Collected data:
BEGIN
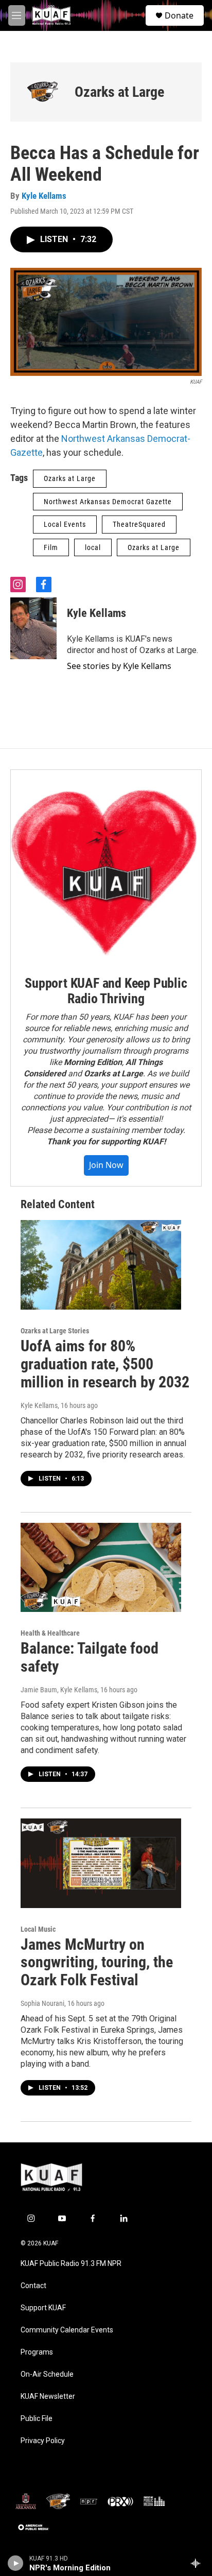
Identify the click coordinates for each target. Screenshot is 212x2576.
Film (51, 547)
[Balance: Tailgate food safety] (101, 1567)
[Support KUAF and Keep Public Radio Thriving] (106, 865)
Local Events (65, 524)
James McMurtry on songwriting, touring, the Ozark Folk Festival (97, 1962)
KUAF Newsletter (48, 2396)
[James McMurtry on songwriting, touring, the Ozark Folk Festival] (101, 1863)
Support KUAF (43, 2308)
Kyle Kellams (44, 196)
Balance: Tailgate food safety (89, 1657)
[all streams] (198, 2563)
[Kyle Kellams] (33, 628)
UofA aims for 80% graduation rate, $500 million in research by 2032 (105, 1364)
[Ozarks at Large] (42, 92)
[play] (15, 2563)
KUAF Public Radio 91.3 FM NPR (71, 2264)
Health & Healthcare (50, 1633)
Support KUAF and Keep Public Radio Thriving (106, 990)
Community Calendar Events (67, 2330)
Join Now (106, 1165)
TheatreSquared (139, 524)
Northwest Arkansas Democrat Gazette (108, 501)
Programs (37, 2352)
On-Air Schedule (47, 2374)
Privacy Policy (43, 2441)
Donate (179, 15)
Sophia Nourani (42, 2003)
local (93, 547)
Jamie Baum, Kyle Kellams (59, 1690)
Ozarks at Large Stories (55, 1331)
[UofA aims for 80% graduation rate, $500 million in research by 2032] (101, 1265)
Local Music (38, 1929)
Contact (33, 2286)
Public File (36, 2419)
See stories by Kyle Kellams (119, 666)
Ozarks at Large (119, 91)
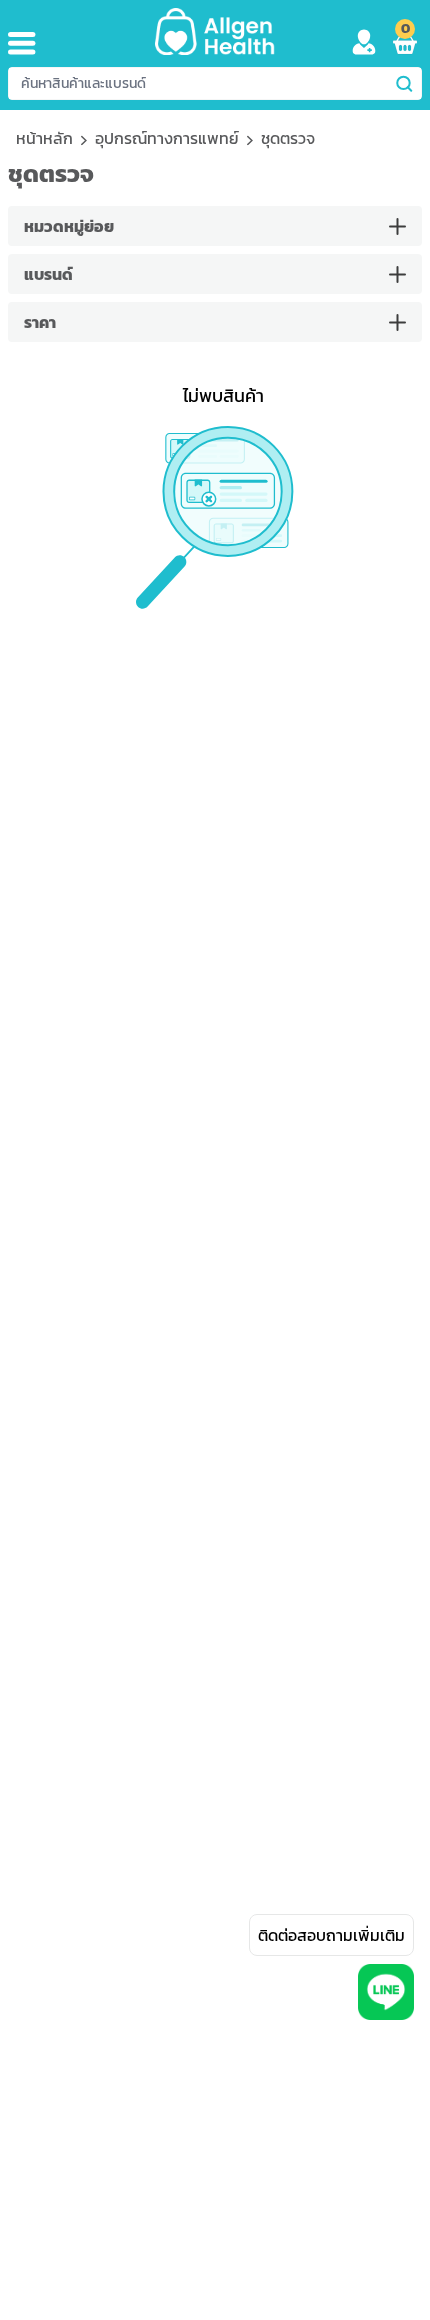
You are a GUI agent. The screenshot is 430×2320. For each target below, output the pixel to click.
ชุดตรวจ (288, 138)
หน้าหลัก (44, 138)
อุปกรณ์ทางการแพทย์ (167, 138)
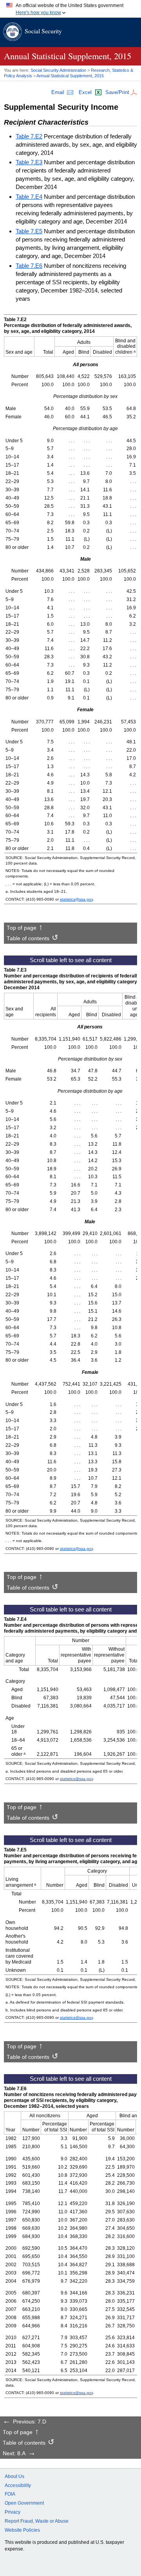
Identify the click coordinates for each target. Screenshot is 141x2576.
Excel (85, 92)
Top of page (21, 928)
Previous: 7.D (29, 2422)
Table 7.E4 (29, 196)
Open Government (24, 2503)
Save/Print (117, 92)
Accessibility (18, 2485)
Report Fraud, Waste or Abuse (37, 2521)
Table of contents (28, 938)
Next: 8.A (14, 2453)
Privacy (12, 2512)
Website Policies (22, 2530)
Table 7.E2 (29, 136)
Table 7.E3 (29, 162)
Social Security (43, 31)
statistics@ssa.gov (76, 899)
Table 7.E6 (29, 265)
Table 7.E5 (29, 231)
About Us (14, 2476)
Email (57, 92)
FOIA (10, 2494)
END
BEGIN
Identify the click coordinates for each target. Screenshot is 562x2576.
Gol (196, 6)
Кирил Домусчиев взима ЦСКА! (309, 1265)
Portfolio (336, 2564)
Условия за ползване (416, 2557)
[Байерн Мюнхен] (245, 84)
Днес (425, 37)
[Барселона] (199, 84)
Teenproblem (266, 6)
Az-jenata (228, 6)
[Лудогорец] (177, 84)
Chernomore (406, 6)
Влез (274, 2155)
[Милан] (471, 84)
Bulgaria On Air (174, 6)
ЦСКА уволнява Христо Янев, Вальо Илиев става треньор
END
Exercise directions: In the entries above, find the line with "[Kyle Kellams] (33, 628)" and the line with "Report Fraud, Waste or Abuse (37, 2521)". Return exactly those lines and all the ones between them, pictures excluded.

Result:
[Kyle Kellams] (33, 628)
UofA aims for 80% graduation rate, $500 million in research by 2032 (105, 1364)
[Ozarks at Large] (42, 92)
[play] (15, 2563)
KUAF Public Radio 91.3 FM NPR (71, 2264)
Health & Healthcare (50, 1633)
Support KUAF and Keep Public Radio Thriving (106, 990)
Community Calendar Events (67, 2330)
Join Now (106, 1165)
TheatreSquared (139, 524)
Northwest Arkansas Democrat Gazette (108, 501)
Programs (37, 2352)
On-Air Schedule (47, 2374)
Privacy Policy (43, 2441)
Donate (179, 15)
Sophia Nourani (42, 2003)
local (93, 547)
Jamie Baum, Kyle Kellams (59, 1690)
Ozarks at Large Stories (55, 1331)
[UofA aims for 80% graduation rate, $500 million in research by 2032] (101, 1265)
Local Music (38, 1929)
Contact (33, 2286)
Public File (36, 2419)
See stories by Kyle Kellams (119, 666)
Ozarks at Large (119, 91)
You are a GUI agent. The screenshot is 430×2320. For each target below, output the pixel to click.
ชุดตรวจ (288, 138)
หน้าหลัก (44, 138)
อุปกรณ์ทางการแพทย์ (167, 138)
Identify the click coordinates for each target. Screenshot is 141x2576.
Excel (85, 92)
Top of page (21, 928)
Previous: 7.D (29, 2422)
Table 7.E4 (29, 196)
Open Government (24, 2503)
Save/Print (117, 92)
Accessibility (18, 2485)
Report Fraud, Waste or Abuse (37, 2521)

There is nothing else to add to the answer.